No público feminino, além dos segmentos etário, étnico-racial, socioeconômico e de identidade de gênero, dentre outros marcadores, percebem-se discrepâncias que impedem a interrupção dos episódios de violência, sejam eles cíclicos ou fatais. Entre as mulheres negras e as mulheres trans, por exemplo, encontram-se mais desigualdades no acesso a várias políticas públicas; além disso, elas compõem a população que tem o direito à vida e à dignidade ainda mais aviltado.
O Dossiê Assassinatos e violências contra travestis e transexuais brasileiras em 2023, da Associação Nacional de Travestis e Transexuais (ANTRA), aponta 145 assassinatos em todo o país para aquele ano, o que representa uma média de 12 mortes por mês. Sobre as vítimas desse perfil, pessoas entre 13 e 39 anos são a maior parte delas, contabilizando 81% do total de óbitos. No recorte estadual, o Paraná ocupa a quarta posição dentre as unidades federativas que mais matam pessoas trans e travestis. Em 2023, foram registrados 12 assassinatos no Estado, o dobro das mortes contabilizadas no ano anterior.
Uma das causas de maior contundência sobre o fato de decidir sobre a vida, o corpo, a liberdade e a dignidade de mulheres deve-se à cultura patriarcal da qual somos fruto. A diferença de gênero vem revestida de teorias que se desdobram de dogmas religiosos, perspectivas científicas machistas, entre outras práticas que se apresentam arraigadas em gerações nas nossas famílias.
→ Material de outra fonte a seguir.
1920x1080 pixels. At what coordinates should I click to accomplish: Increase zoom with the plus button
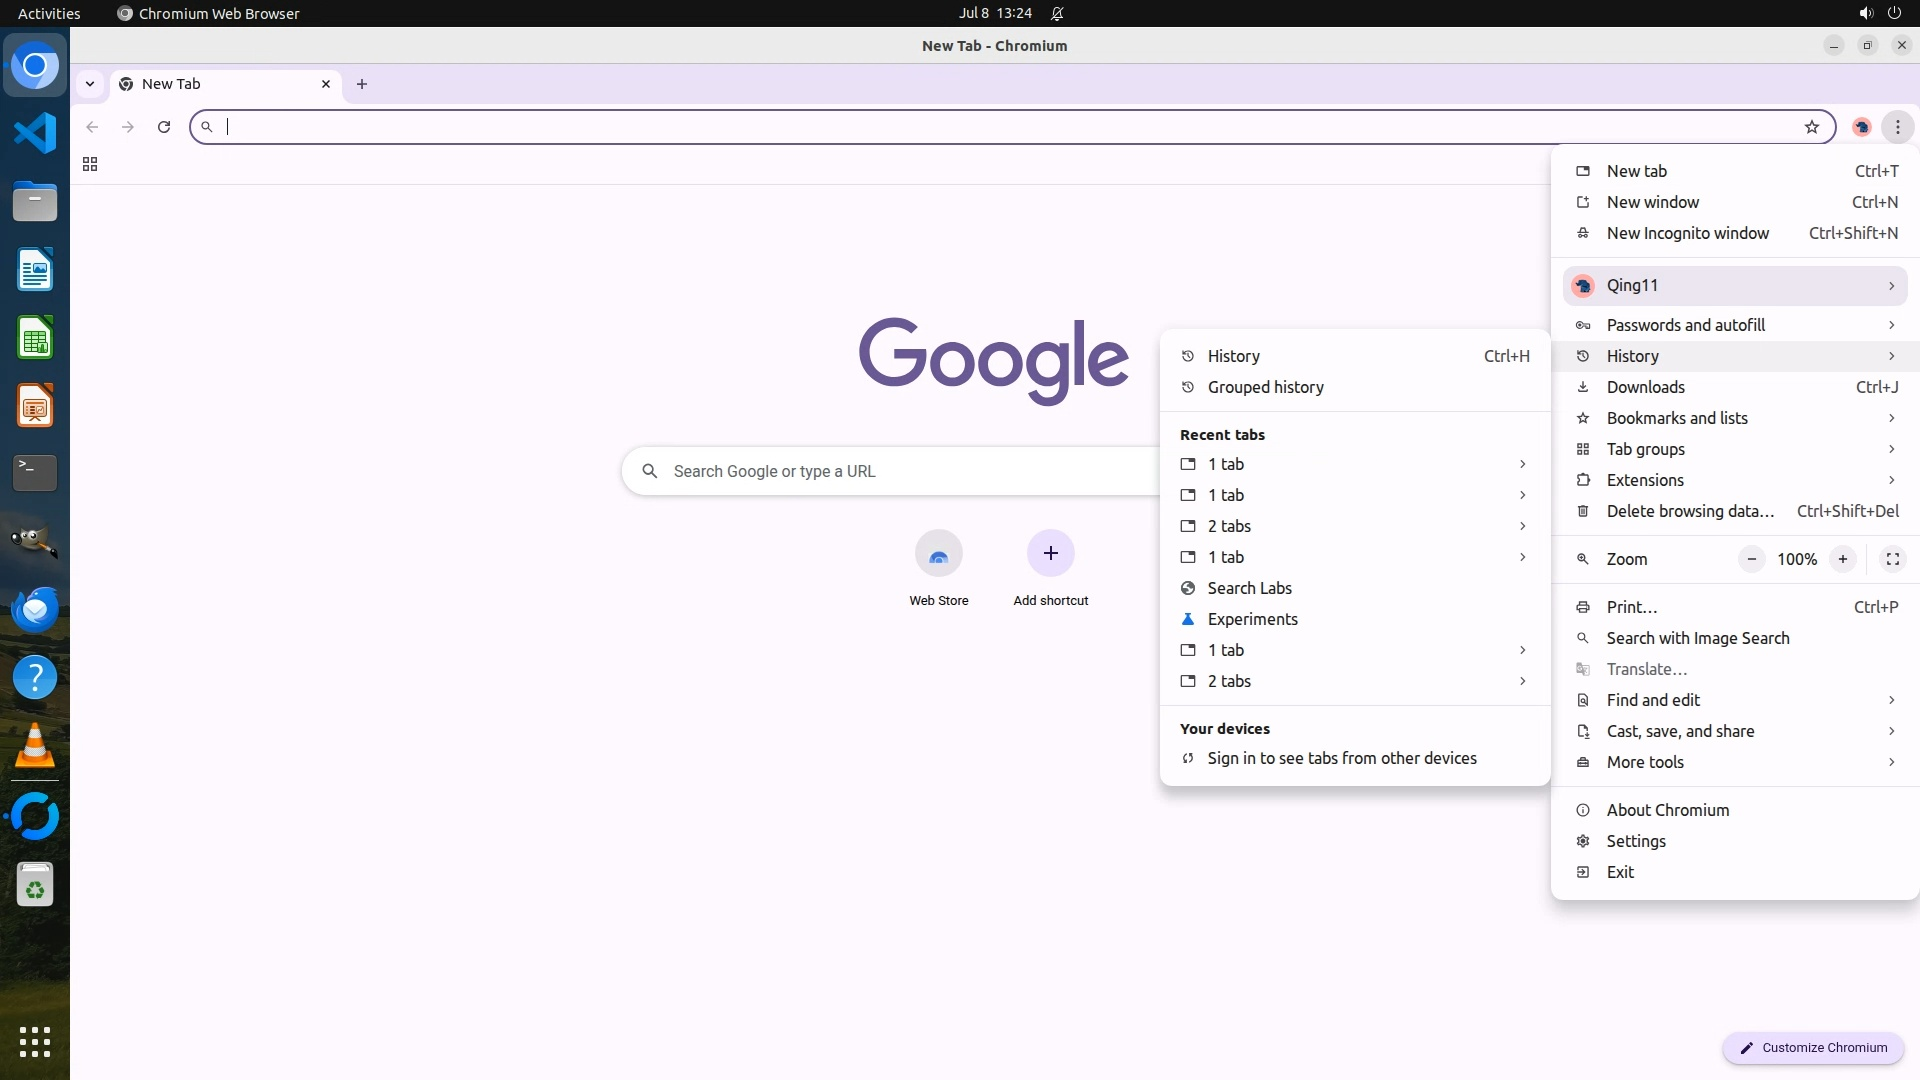point(1842,559)
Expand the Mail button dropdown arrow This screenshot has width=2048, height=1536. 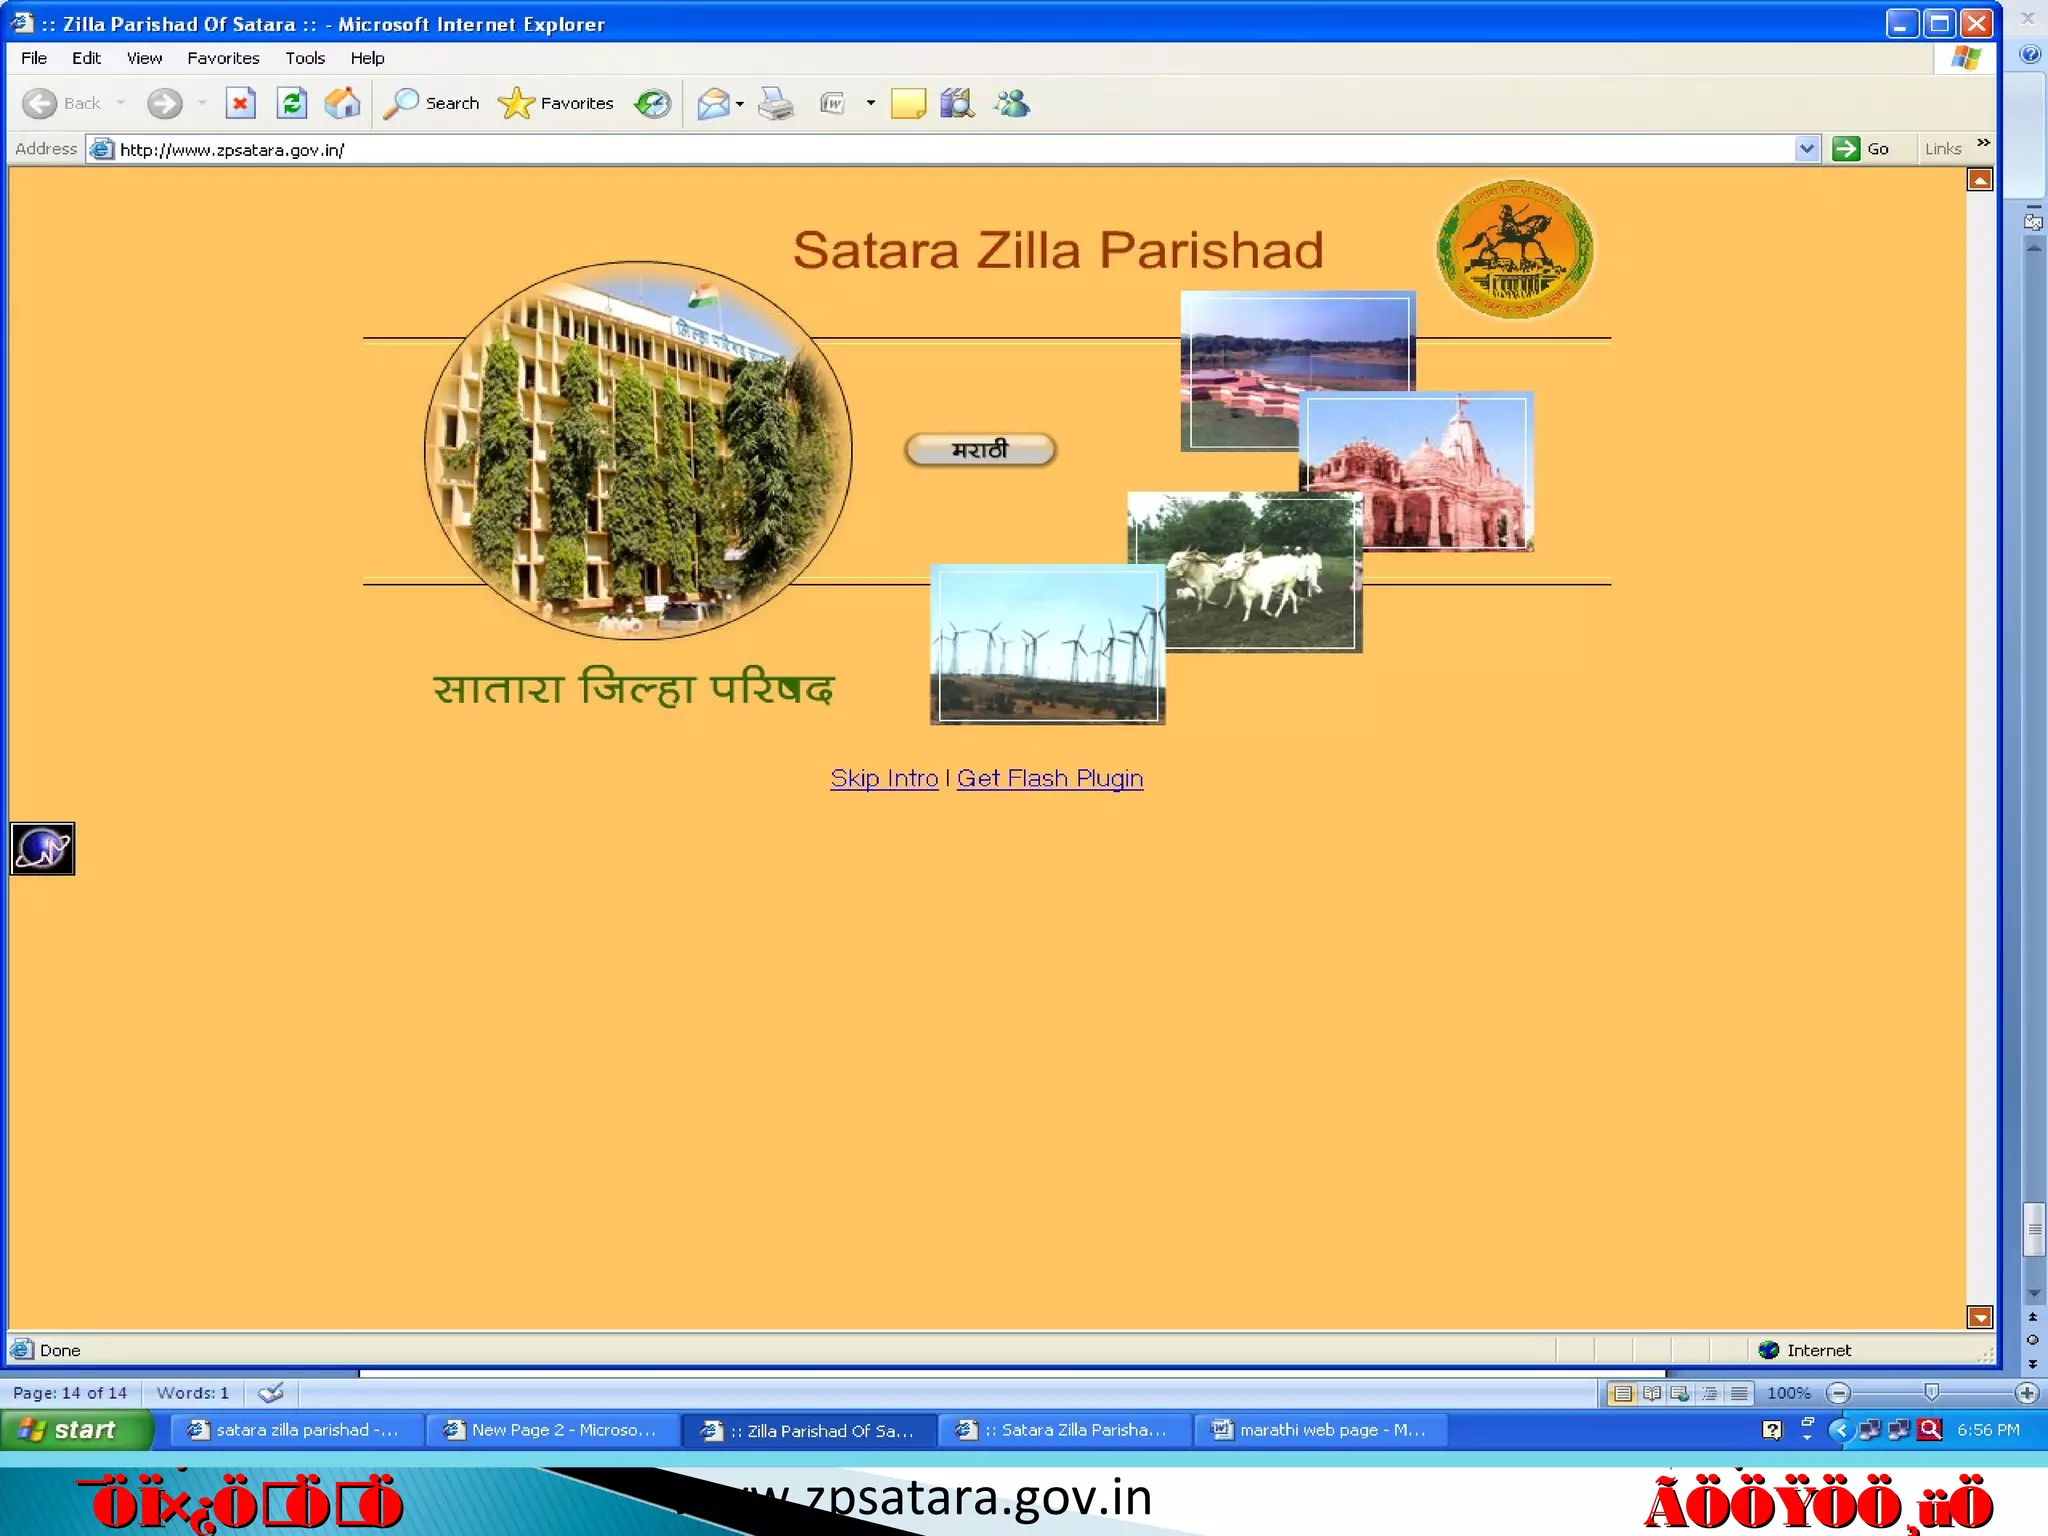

Em nome de tradições e de preceitos morais, homens se apropriam do direito à vida de mulheres, ceifam suas vidas com repercussões para seus filhos e filhas, seus pais, seus amigos e amigas, suas relações no trabalho. Entre as consequências estão as emocionais – como o luto, a insegurança e o medo -, assim como as econômicas, pois muitas dessas mulheres são arrimo de famílias, que ficam devastadas em todos os sentidos.
Nesse trágico cenário, compreendemos que uma das possibilidades de mudança se dá pela via educacional, com a ampliação de consciência sobre determinantes sociais e culturais que incidem sobre a legitimação e a naturalização da violência, sobre a forma como temos administrado as relações de gênero e as interações familiares. O modo como temos gerido a educação de todas as nossas crianças e adolescentes pode ser um ponto de partida para desenhar possibilidades mais saudáveis de respeito às diferenças, promoção de espaços mais seguros para todas as pessoas, políticas afirmativas de inclusão das mulheres em todos e quaisquer espaços sociais, como no contexto profissional e de representação.
Ainda que as mulheres sejam a maioria em vários espaços sociais, como em algumas profissões, contextos familiares e domésticos, cuidados com saúde e na educação, por exemplo, o preconceito de gênero se evidencia com menos-valia salarial, participação reduzida, discriminação e tantas outras formas de violência patriarcal. Verificamos que a violência contra a mulher, em suas diversas manifestações, tem raízes históricas e culturais.
A Psicologia, como ciência e profissão, tem o compromisso de combater as violações de direitos humanos, o que envolve o enfrentamento de violências, dentre as quais está a violência contra a mulher.